Task details |
Word for word, copy the lines beginning at the one with "Task: Apply the display filter arrow icon" and ending at the last line below; pictures stay out.

Stored data
++++++++++++++++++++

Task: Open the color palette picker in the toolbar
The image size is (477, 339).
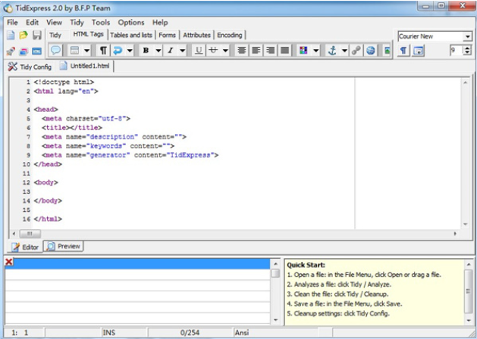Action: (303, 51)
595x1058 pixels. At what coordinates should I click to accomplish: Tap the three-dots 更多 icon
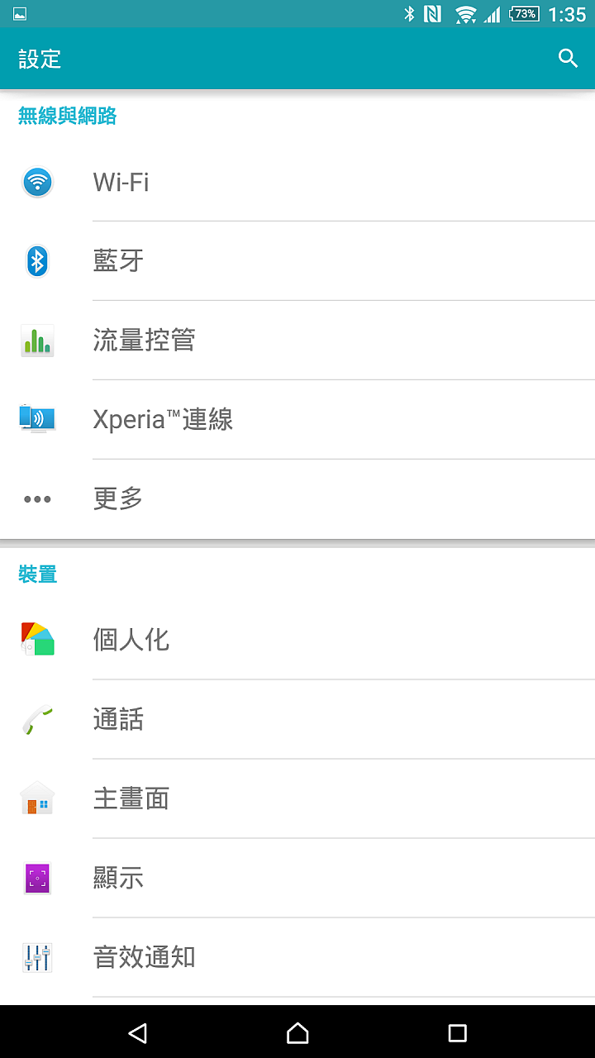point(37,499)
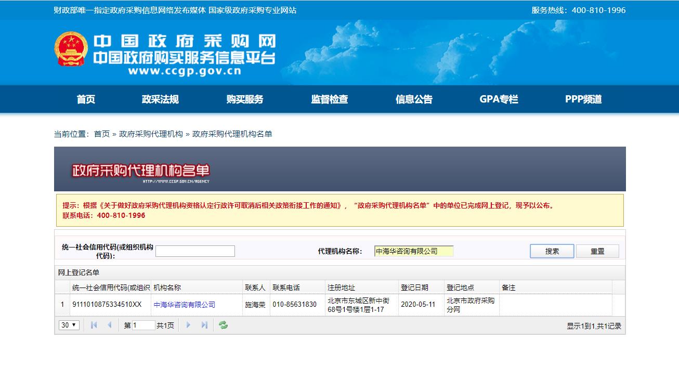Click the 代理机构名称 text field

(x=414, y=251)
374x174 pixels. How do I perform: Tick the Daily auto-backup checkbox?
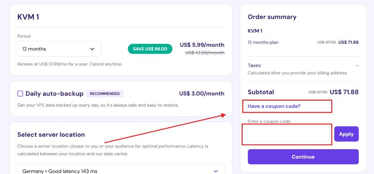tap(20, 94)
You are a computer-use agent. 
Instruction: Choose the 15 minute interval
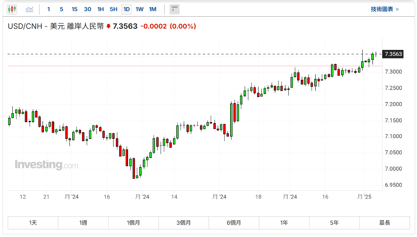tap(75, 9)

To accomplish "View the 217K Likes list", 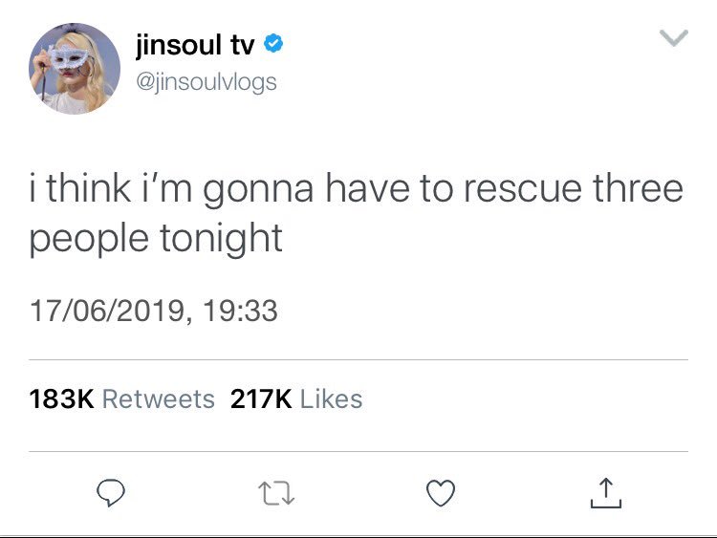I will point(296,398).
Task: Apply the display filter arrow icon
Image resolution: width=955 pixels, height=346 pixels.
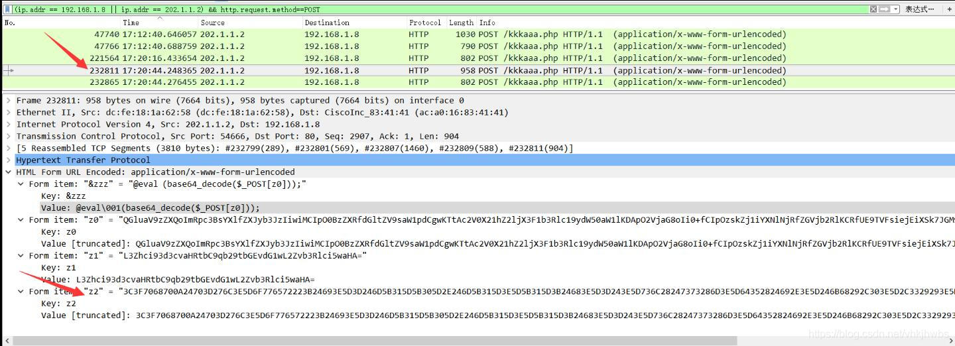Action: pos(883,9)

++++++++++++++++++++

Answer section |
Task: Apply the display filter arrow icon
Image resolution: width=955 pixels, height=346 pixels.
Action: pos(883,9)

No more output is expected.